▶ [Problems]
**1.** According to the text below on the Plakovo Monastery, in what year was the cloister destroyed during the Ottoman invasion of the Turnovo region?
**2.** From the text below on the Plakovo Monastery, quote word for word the passage from "Destroyed during the" to "upon its site.".

▶ [Page]
+++

As the legend has it, the Plakovo Monastery of St Elijah was founded with the assistance of Tsar Ivan II Assen. Initially, it was situated in the Baluklii locality of the Elena Mountains, south of the present-day cloister. During the early decades of this century there still existed an old time small church. The monastery was shifted to its present-day site in the latter half of the 13 th century.
Destroyed during the Ottoman invasion in the Turnovo region in 1393, the Plakovo Cloister was reconstructed again towards 1450. After that it was more than once assaulted and set on fire: in 1595, 1706, 1784, 1835, 1842.
The original church underwent repairs and reconstruction on several occasions. One of the last considerable renovations was carried out in 1643. As the legends say, this was a small one-nave church of humble architectural qualities. For that reason, in about 1845, at the time of Hieromonk Sophronius, construction works of great significance for those days were completed whereupon the old church was pulled down and a solid cathedral temple was raised upon its site.
The name of the builder is not known, yet it must have been the work of Nikola Fichev who shortly afterwards erected the Plakovo Monastery's residential wing with the belfry. As available data suggest, the whole of the large-scale church construction in the region around the middle decades of the century was executed mainly by Nikola Fichev. The architectural analysis of the Plakovo cathedral church corroborates this proposition. The cornice, along with the two-step Lombard arcature beneath, are an exact copy of the same elements at the Kilifarevo Monastery's temple which master-builder Nikola Fichev built three years earlier. The solution applied to the capitals of the columns encircling the open narthex lent them their specific looks. Shaped like a system of vertical undulating folds, they have their replica in the capitals of the Preobrazhenie Monastery's main entrance which, as is well-known, was also the work of Nikola Fichev. A reflection of the master's creative outlook, characteristic of the age, is also the form of the dome, although its silhouette was modified at a later re-covering. This justifies the assertion that the Plakovo Monastery's cathedral church and the rest of the larger buildings were executed by master-builder Nikola Fichev.
This is a monastery type of a church with three altar niches. A cult edifice of a similar plan was for the first time built in the Preobrazhenie Monastery in 1834. Its construction is attributed to Dimiter Sofialiyata but after his death the work its completion was undertaken by Nikola Fichev. Influenced by this temple, he produced a few more, among which the one at the Plakovo Cloister. Similar to the Preobrazhenie Monastery, he raised here, too, three conches as high as the remaining parts of the body, banding them together with the common cornice line into a uniform system. Perhaps, he had succumbed to the influence of the Batoshevo Monastery's cathedral church. Subsequently, the idea evolved in a multitude of versions developed not only by him but also by other builders from Northern Bulgaria.

+++

▶ [Data extract]
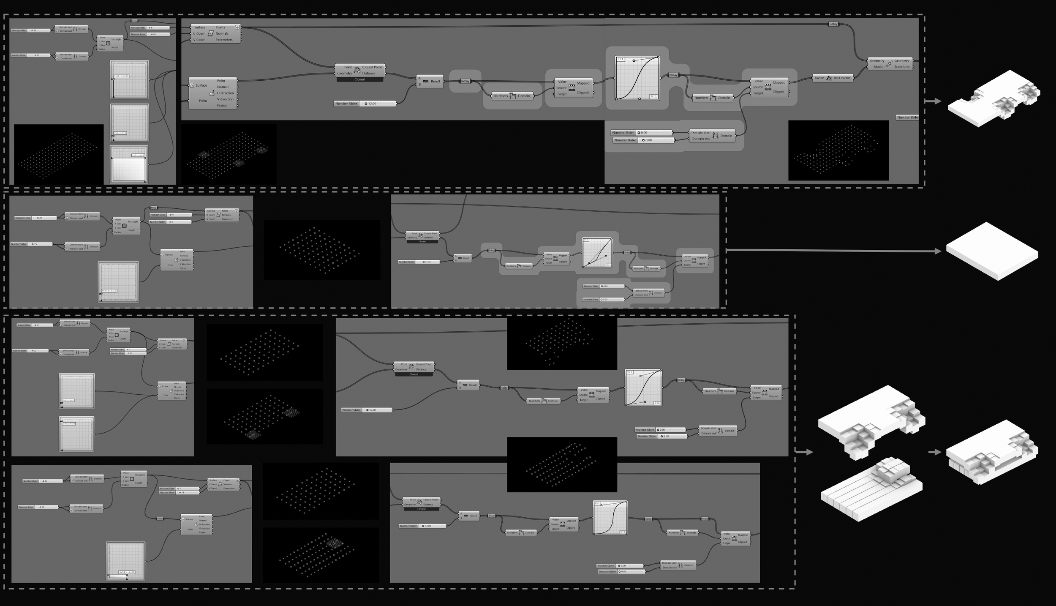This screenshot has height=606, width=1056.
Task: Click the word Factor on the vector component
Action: point(819,78)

+++

▶ [Per-task answers]
**1.** 1393

**2.**
Destroyed during the Ottoman invasion in the Turnovo region in 1393, the Plakovo Cloister was reconstructed again towards 1450. After that it was more than once assaulted and set on fire: in 1595, 1706, 1784, 1835, 1842.
The original church underwent repairs and reconstruction on several occasions. One of the last considerable renovations was carried out in 1643. As the legends say, this was a small one-nave church of humble architectural qualities. For that reason, in about 1845, at the time of Hieromonk Sophronius, construction works of great significance for those days were completed whereupon the old church was pulled down and a solid cathedral temple was raised upon its site.